* _Source document_
────────────────

Significant Device.Present with VSync turned off

I’m having some trouble understanding how to effectively turn off VSync in Unity and/or my machine. I did this, of course:

21284-unitynovsync.png

Then, realizing that VSync could also be forced upon applications by the graphics card drivers, I went to the config software for my video card, too. It’s one of those integrated Intel Graphics processors built into the Core i7, an HD Graphics 4000, to be precise. Going to its Control Panel, I found this under the 3D settings and changed it from “On” to “Use Application Settings”:

With these settings, I’m expecting it to obey Unity’s request for not syncing, and I would expect it to just race ahead and blast frames at me, with no concern for screen tearing. Yet, when I run an external build against the profiler, I’m seeing this:

VSync still on

Notice the huge amount of time spent on Device.Present in the GPU profiler. This is usually the “wait for vsync”-task. Why is that still on? Are there other places to disable it I just haven’t looked?

────────────────

* _Entries provided_
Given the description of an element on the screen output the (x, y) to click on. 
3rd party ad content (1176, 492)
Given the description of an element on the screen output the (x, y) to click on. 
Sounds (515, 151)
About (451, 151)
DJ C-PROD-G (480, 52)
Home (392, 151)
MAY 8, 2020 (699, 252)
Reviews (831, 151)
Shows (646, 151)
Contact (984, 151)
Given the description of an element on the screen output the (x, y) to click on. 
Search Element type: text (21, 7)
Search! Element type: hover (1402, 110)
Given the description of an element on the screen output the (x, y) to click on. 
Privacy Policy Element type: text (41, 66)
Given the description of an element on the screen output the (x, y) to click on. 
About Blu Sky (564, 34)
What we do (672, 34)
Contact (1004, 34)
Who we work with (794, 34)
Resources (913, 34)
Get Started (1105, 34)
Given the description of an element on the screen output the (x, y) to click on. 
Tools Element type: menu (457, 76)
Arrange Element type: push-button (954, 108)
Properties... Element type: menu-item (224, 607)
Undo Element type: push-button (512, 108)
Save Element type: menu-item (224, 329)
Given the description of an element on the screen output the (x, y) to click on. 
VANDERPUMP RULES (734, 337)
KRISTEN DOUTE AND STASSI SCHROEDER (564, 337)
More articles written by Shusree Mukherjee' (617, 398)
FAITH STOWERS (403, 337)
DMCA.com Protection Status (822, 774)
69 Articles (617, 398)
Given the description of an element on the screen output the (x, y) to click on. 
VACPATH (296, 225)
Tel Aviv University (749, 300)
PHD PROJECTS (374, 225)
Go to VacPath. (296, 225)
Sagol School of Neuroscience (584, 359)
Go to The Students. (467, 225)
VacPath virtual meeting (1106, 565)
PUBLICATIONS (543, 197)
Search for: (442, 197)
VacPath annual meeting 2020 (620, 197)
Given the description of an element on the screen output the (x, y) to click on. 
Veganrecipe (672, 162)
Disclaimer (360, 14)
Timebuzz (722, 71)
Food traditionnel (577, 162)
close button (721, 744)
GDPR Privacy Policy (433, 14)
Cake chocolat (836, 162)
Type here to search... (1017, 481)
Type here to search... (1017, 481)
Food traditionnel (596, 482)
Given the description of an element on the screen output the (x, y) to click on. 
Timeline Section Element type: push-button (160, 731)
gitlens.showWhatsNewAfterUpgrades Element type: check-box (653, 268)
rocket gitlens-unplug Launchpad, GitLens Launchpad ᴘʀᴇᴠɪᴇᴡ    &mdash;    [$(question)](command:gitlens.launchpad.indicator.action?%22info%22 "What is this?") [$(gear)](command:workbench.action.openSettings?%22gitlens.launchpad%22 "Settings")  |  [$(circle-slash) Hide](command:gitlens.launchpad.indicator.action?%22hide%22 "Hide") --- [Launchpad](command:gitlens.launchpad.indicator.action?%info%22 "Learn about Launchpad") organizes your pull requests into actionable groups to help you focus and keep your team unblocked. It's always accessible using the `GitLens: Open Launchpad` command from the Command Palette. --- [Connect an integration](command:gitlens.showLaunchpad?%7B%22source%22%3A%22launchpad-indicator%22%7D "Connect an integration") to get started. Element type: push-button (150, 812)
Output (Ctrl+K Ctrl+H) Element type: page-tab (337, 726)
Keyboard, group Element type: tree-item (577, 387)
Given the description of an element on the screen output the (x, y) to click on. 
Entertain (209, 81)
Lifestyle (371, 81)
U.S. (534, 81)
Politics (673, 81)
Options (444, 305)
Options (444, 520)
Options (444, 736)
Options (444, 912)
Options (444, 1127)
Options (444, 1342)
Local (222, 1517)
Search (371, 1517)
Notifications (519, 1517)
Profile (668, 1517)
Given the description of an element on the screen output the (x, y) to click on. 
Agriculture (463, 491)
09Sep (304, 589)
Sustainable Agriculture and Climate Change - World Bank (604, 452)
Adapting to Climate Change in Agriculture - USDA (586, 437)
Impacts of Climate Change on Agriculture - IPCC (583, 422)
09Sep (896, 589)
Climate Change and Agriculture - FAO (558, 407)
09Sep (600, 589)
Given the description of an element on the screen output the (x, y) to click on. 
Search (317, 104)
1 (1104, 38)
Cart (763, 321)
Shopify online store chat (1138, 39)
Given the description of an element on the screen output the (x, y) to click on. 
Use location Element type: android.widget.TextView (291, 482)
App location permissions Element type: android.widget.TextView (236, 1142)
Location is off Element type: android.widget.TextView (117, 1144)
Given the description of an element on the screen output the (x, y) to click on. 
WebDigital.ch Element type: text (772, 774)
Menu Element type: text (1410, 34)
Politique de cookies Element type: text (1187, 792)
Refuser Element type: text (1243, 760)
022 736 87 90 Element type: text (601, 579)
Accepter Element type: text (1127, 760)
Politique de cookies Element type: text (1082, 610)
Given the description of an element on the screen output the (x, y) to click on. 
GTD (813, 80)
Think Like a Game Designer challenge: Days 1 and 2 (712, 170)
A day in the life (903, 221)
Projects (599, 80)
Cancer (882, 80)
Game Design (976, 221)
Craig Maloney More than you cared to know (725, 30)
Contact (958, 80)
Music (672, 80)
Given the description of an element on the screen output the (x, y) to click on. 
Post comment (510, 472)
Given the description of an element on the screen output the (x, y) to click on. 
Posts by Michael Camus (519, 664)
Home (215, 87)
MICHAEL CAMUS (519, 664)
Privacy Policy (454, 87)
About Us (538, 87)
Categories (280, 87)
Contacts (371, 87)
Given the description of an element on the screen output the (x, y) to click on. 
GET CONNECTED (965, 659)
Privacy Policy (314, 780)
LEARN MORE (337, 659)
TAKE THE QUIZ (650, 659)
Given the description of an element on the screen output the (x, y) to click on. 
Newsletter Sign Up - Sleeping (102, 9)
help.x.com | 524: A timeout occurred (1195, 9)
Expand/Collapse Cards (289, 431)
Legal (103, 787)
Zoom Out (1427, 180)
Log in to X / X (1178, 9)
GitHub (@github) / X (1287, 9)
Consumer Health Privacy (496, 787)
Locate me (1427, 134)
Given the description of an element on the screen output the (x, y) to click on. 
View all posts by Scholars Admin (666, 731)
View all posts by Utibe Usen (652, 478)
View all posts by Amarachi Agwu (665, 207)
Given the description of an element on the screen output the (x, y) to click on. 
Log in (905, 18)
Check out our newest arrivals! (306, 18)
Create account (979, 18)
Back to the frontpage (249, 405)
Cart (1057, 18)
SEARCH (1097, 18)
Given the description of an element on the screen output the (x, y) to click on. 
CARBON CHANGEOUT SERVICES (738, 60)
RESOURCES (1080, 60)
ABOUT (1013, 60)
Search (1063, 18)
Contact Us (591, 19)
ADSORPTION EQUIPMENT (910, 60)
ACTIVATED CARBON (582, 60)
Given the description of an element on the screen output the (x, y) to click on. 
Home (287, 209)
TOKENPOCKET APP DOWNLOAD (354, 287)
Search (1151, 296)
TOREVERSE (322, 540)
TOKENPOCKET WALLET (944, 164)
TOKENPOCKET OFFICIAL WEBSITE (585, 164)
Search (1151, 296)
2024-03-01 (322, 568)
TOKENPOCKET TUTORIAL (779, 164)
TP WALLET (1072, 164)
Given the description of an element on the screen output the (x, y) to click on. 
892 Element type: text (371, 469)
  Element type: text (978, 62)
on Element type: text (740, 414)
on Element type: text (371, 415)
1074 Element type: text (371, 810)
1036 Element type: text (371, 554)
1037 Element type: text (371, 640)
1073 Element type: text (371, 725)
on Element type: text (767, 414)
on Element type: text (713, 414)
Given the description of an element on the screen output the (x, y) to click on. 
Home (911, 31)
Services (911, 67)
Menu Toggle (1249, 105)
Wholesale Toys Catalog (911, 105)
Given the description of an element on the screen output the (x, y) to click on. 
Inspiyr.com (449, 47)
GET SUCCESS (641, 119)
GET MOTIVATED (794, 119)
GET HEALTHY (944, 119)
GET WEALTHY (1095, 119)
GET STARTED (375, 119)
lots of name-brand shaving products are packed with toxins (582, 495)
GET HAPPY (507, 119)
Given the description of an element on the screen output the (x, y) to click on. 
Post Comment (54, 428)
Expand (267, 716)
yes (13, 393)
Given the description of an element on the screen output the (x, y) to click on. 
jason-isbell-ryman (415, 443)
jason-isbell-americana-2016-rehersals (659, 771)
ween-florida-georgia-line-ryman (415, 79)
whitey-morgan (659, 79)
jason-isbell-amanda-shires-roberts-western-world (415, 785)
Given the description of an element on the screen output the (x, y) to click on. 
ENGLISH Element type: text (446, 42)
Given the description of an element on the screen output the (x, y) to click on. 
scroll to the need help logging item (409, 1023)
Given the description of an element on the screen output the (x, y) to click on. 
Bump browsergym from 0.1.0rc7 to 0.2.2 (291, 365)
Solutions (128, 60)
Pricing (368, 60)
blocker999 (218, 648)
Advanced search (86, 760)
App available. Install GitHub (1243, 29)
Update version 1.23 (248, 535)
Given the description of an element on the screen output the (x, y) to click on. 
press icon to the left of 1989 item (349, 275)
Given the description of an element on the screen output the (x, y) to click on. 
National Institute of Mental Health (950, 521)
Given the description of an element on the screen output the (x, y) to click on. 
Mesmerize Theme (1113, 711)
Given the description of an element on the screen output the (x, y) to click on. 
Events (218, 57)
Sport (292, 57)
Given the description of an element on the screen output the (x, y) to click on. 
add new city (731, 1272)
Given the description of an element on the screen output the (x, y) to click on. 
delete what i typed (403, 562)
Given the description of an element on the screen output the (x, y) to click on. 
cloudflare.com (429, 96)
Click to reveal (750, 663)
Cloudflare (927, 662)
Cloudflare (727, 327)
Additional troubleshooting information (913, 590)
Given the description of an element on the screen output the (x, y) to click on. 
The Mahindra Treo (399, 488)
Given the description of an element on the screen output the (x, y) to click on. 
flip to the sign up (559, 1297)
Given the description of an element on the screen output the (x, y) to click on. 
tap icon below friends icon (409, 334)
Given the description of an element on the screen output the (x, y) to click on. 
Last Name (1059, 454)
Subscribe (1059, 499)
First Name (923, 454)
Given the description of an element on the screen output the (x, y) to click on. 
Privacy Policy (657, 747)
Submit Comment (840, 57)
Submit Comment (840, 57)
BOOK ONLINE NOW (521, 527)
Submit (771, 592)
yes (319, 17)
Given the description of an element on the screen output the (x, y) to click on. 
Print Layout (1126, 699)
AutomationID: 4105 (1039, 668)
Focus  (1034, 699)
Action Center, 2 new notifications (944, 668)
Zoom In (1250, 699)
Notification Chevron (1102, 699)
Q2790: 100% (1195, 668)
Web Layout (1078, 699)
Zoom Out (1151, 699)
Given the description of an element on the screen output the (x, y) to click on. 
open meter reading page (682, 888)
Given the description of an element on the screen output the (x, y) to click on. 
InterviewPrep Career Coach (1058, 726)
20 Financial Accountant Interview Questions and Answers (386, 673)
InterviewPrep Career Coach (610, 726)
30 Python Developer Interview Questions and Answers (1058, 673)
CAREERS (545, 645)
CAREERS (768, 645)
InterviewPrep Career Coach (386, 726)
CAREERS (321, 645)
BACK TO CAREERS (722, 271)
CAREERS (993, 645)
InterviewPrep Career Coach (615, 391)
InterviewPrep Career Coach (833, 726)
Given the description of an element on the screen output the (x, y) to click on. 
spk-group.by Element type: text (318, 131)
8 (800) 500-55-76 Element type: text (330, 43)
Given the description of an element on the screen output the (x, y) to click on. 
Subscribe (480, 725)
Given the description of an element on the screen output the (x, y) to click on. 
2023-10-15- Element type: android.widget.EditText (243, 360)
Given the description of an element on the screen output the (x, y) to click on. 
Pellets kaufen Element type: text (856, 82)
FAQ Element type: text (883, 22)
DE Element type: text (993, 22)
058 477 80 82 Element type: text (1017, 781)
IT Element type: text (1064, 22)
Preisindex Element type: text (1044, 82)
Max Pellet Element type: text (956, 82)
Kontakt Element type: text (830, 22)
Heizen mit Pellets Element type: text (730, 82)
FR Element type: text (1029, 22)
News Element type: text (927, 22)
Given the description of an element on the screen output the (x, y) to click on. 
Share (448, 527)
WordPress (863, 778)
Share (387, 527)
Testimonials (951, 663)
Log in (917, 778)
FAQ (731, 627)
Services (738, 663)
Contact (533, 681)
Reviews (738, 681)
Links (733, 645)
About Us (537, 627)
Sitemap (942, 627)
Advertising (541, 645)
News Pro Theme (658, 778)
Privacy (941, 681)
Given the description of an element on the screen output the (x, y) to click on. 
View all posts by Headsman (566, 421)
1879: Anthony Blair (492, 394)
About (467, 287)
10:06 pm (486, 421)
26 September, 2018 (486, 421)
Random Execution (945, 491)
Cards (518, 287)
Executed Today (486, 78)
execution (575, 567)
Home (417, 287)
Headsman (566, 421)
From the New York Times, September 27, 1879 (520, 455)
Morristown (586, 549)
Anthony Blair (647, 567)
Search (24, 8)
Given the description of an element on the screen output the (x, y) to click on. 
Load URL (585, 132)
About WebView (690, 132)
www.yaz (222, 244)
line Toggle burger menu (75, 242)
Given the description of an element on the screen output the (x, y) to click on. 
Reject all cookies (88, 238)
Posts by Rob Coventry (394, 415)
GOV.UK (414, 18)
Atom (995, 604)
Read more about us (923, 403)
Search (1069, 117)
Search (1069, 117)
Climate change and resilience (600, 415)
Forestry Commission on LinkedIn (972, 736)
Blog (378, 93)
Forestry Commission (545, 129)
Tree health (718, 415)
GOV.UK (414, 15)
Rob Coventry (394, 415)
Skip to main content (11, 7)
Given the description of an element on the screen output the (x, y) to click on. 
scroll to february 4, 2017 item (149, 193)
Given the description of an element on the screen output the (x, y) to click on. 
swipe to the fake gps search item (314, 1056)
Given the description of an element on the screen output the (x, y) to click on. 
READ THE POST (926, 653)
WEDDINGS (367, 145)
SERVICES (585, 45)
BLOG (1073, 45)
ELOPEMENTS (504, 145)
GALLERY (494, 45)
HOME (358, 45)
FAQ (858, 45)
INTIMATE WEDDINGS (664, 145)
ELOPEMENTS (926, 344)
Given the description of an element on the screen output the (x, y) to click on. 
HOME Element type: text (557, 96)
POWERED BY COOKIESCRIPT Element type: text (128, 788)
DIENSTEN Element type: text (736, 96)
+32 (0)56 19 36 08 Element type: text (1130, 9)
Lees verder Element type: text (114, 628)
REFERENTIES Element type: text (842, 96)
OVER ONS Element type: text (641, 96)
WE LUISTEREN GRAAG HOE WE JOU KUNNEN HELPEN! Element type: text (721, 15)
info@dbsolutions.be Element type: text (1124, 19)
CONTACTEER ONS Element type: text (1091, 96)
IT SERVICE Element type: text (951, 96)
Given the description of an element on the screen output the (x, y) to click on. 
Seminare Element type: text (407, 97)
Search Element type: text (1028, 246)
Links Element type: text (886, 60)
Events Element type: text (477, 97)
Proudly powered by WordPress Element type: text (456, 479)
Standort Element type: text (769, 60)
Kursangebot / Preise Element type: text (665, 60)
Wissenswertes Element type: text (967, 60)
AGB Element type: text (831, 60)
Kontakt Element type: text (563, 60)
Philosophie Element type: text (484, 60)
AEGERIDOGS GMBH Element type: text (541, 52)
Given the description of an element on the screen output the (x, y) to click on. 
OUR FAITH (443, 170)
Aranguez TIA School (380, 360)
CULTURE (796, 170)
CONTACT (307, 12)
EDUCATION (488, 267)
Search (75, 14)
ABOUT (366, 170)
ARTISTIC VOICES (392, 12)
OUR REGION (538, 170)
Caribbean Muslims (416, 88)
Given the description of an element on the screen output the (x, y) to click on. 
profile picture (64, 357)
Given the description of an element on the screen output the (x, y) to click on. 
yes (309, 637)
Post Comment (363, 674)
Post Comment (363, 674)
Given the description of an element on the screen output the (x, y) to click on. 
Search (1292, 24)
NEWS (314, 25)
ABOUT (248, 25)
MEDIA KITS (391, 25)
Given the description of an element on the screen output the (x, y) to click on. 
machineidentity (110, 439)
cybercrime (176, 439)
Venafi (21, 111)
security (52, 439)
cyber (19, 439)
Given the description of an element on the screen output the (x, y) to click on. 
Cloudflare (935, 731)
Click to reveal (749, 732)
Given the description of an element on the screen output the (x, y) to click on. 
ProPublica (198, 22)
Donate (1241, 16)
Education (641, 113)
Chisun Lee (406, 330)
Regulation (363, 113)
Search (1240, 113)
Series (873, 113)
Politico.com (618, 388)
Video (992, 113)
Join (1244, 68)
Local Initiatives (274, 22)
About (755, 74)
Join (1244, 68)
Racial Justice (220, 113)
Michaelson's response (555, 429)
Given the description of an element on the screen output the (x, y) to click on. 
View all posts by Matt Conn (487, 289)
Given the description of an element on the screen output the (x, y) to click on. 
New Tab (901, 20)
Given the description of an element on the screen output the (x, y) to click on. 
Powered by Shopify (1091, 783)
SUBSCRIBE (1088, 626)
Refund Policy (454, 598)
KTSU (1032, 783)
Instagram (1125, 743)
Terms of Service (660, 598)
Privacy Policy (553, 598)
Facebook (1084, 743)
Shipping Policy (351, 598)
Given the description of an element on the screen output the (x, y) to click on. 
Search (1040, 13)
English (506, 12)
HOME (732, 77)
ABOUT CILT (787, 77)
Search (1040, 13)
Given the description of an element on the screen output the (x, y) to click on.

────────────────

* _Exercise description_
Reproduce everything in the VSync post from "Notice the huge" down to "just haven’t looked?". The listing comes from a different source than the VSync post.

* _Completed exercise_
Notice the huge amount of time spent on Device.Present in the GPU profiler. This is usually the “wait for vsync”-task. Why is that still on? Are there other places to disable it I just haven’t looked?